- Henry L. Benning,
Georgia politician and future Confederate general, writing in the
summer of 1849 to his fellow Georgian, Howell Cobb: "First then, it is
apparent, horribly apparent, that the slavery question rides insolently
over every other everywhere---in fact that is the only question which
in the least affects the results of the elections." [Allan Nevins, The Fruits of Manifest Destiny
pages 240-241.] Later in the same letter Benning says, "I think then,
1st, that the only safety of the South from abolition universal is to
be found in an early dissolution of the Union." The entire letter
can be found on this website, here.
- Stephan
Dodson Ramseur,
future Confederate general, writing from West Point (where he was a
cadet) to a friend in the wake of the 1856 election: "...Slavery, the
very source of our existence, the greatest blessing both for Master
& Slave that could have been bestowed upon us." The full
letter is on this website, here.
- Albert Gallatin
Brown,
U.S. Senator from Mississippi, speaking with regard to the several
filibuster expeditions to Central America: "I want Cuba . . . I want
Tamaulipas, Potosi, and one or two other Mexican States; and I want
them all for the same reason -- for the planting and spreading of
slavery." [Battle Cry of Freedom,
p. 106.]
- Brown,
again, December 27, 1860: "Mr. President, it seems to me that northern
Senators most pertinaciously overlook the main point at issue between
the two sections of our Confederacy. We claim that there is property in
slaves, and they deny it. Until we shall settle, upon some basis, that
point of controversy, it is idle to talk of going any further." [Quote taken from The Congressional Globe,
36th Cong., 2nd Sess., p. 201.]
- Richard Thompson
Archer
(Mississippi planter): "The South is invaded. It is time
for all patriots to be united, to be under military organization, to be
advancing to the conflict determined to live or die in defence of the
God given right to own the African"---letter to the Vicksburg Sun,
Dec.
8, 1859.
- Representative
Benjamin Stanton,
Republican of Ohio, January 15, 1861: "Mr. Chairman, I desire to state,
in a few words, what I regard as the real question in controversy
between the political parties of the country. The Republican party
holds that African slavery is a local institution, created and
sustained by State laws and usages that cannot exist beyond the limits
of the State, by virtue of whose laws it is established and sustained.

※

## JOB
Extend the quoted passages on slavery and secession, picking up right after their last sentence.

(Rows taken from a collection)
※

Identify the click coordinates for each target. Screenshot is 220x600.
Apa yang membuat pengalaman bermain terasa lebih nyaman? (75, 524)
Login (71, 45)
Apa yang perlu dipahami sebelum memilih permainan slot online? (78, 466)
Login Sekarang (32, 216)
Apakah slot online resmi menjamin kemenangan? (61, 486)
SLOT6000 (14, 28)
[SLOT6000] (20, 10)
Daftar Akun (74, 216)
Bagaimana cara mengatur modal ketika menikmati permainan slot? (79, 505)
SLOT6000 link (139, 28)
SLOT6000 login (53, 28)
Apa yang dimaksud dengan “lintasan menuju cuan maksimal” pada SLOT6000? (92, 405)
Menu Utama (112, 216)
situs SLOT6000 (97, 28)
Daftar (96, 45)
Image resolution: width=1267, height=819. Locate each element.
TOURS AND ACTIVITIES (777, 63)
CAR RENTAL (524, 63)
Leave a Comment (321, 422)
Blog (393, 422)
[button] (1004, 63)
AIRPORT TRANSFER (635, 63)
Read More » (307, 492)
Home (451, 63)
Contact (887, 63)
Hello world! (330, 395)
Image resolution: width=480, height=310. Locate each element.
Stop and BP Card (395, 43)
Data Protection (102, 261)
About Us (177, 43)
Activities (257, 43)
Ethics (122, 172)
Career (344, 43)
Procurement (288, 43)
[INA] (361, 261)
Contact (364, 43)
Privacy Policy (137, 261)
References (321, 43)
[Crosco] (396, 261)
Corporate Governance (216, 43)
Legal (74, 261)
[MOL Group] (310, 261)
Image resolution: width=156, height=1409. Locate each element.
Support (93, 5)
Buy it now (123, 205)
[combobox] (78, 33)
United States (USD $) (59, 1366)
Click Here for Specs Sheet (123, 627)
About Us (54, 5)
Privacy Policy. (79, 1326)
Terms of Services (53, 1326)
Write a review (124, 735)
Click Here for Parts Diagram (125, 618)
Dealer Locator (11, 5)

※

## TASK OUTPUT
The Democratic party holds that African slavery is a national
institution, recognized and sustained by the Constitution of the United
States throughout the entire territorial limits, where not prohibited
by State constitutions and State laws...All other questions about which
we differ grow out of this, and are dependent upon it..."
[Congressional
Globe, 36th Cong., 2nd Sess., (Appendix), p 58]
- Senator Robert
M. T. Hunter
of Virginia: "There is not a respectable system of civilization known
to history whose foundations were not laid in the institution of
domestic slavery." [Battle Cry of Freedom, p. 56.]
- Richmond Enquirer,
1856: "Democratic liberty exists solely because we have slaves . . .
freedom is not possible without slavery."
- Atlanta Confederacy,
1860: "We regard every man in our midst an enemy to the institutions of
the South, who does not boldly declare that he believes African slavery
to be a social, moral, and political blessing."
- Lawrence Keitt,
Congressman from South Carolina, in a speech to the House on January
25, 1860: "African slavery is the corner-stone of the industrial,
social, and political fabric of the South; and whatever wars against
it, wars against her very existence. Strike down the institution of
African slavery and you reduce the South to depopulation and
barbarism." Later in the same speech he said, "The anti-slavery party
contend that slavery is wrong in itself, and the Government is a
consolidated national democracy. We of the South contend that slavery
is right, and that this is a confederate Republic of sovereign States."
Taken from a photocopy of the Congressional Globe
supplied by Steve
Miller.
- Keitt
again, this time as delegate to the South Carolina secession
convention, during the debates on the state's declaration of causes:
"Our people have come to this on the question of slavery. I am willing,
in that address to rest it upon that question. I think it is the great
central point from which we are now proceeding, and I am not willing to
divert the public attention from it." Taken from the Charleston, South
Carolina, Courier,
dated Dec. 22, 1860. Keitt became a colonel in
the Confederate army and was killed at Cold Harbor on June 1, 1864.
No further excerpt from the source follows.